[Stored dataset items]

--*--

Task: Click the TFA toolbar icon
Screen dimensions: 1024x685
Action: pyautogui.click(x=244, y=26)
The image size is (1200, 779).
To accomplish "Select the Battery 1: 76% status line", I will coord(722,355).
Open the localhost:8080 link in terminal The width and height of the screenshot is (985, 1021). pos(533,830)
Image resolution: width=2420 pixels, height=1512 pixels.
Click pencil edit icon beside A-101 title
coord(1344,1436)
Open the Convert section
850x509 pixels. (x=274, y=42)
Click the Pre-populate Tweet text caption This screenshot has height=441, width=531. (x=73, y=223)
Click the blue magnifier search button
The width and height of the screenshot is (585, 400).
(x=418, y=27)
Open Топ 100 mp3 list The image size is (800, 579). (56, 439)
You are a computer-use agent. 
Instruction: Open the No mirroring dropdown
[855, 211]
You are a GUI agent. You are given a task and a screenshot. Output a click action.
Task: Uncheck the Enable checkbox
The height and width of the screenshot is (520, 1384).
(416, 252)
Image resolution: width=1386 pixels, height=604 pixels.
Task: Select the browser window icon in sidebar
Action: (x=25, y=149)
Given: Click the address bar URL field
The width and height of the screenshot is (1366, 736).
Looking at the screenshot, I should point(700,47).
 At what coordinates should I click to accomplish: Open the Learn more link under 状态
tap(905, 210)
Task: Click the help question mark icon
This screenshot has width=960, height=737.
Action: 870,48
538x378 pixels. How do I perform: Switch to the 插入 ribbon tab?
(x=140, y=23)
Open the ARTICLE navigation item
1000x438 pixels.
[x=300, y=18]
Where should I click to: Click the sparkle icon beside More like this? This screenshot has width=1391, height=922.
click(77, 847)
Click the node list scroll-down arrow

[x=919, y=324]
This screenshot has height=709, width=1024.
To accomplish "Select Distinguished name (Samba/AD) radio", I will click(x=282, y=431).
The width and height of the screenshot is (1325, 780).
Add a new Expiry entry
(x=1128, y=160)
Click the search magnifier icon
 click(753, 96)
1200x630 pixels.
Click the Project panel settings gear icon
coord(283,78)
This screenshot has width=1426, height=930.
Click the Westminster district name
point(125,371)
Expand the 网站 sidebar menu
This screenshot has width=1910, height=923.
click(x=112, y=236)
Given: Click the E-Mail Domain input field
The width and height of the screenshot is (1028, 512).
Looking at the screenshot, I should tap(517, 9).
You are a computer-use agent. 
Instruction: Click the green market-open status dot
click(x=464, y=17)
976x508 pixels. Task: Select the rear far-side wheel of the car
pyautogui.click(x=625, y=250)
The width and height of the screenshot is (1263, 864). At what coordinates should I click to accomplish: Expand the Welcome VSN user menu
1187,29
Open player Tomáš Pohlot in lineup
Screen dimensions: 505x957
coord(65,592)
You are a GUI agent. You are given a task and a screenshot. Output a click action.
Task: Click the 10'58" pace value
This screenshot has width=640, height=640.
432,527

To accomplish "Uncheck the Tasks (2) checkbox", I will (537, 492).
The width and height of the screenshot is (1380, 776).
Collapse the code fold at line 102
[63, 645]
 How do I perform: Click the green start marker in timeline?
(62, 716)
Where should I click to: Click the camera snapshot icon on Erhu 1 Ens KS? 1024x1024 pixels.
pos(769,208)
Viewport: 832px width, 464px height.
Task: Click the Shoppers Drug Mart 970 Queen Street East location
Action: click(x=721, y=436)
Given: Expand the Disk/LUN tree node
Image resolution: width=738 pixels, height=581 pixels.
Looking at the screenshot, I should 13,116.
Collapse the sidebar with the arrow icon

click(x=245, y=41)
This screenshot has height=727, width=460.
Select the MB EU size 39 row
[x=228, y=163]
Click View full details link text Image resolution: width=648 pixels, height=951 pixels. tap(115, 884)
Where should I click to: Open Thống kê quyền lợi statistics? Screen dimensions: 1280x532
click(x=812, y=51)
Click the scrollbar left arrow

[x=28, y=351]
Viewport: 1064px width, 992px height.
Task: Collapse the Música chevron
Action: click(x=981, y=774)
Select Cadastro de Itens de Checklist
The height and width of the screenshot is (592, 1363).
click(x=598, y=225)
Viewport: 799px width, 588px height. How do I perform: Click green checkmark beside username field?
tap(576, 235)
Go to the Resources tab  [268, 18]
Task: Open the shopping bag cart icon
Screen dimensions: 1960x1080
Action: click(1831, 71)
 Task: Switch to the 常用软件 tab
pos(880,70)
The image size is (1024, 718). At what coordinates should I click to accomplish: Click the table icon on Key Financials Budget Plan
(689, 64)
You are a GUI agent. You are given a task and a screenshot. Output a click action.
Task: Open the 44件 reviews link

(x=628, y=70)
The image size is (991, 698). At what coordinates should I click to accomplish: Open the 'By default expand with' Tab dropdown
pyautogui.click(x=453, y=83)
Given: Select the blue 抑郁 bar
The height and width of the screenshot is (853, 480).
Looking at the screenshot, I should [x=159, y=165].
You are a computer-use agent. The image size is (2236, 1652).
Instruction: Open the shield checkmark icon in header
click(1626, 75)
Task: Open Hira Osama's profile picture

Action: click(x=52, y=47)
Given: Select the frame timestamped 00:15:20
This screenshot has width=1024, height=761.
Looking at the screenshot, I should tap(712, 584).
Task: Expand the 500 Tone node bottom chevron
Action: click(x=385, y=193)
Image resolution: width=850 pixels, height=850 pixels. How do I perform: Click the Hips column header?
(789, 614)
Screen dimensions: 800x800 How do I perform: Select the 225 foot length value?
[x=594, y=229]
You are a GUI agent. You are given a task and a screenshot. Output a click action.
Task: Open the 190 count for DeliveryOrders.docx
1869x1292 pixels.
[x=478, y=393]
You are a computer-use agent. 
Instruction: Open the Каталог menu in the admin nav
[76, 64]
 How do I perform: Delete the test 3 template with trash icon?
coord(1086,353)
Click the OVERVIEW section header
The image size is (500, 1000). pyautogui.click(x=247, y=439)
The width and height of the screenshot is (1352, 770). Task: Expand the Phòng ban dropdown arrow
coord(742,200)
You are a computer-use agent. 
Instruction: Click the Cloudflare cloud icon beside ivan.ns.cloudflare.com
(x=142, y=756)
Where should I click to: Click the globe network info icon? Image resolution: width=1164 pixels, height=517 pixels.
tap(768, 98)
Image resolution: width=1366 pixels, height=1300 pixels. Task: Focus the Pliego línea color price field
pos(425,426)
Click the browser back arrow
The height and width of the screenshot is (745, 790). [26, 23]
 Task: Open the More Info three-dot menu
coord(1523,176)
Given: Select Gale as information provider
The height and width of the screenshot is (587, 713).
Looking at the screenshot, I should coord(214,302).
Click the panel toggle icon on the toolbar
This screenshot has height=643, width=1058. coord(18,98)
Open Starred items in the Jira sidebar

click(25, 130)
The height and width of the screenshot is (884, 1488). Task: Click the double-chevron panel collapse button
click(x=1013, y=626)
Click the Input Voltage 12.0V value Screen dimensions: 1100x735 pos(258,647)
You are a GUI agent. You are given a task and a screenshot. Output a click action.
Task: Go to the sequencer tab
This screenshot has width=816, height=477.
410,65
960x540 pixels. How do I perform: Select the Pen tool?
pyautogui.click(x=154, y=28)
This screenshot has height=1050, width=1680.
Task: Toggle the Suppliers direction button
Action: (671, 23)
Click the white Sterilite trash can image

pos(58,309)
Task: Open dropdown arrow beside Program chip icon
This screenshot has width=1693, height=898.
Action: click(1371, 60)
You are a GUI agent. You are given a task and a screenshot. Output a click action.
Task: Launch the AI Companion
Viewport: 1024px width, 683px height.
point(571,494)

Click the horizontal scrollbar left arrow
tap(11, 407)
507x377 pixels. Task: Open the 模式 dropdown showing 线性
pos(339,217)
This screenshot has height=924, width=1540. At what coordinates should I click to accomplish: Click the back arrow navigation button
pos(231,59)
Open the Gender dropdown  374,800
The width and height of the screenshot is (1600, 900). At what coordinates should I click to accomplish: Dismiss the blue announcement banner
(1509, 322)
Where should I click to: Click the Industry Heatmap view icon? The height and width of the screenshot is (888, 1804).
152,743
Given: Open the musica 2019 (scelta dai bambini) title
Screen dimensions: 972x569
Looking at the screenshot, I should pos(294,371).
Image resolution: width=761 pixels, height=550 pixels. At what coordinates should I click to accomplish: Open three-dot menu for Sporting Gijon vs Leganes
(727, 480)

--*--

### INSTRUCTIONS TO FOLLOW
Pull every line containing "will" out of the records.

### TASK SOLUTION
To accomplish "Select the Battery 1: 76% status line", I will coord(722,355).
To accomplish "Select Distinguished name (Samba/AD) radio", I will click(x=282, y=431).
To accomplish "Uncheck the Tasks (2) checkbox", I will (537, 492).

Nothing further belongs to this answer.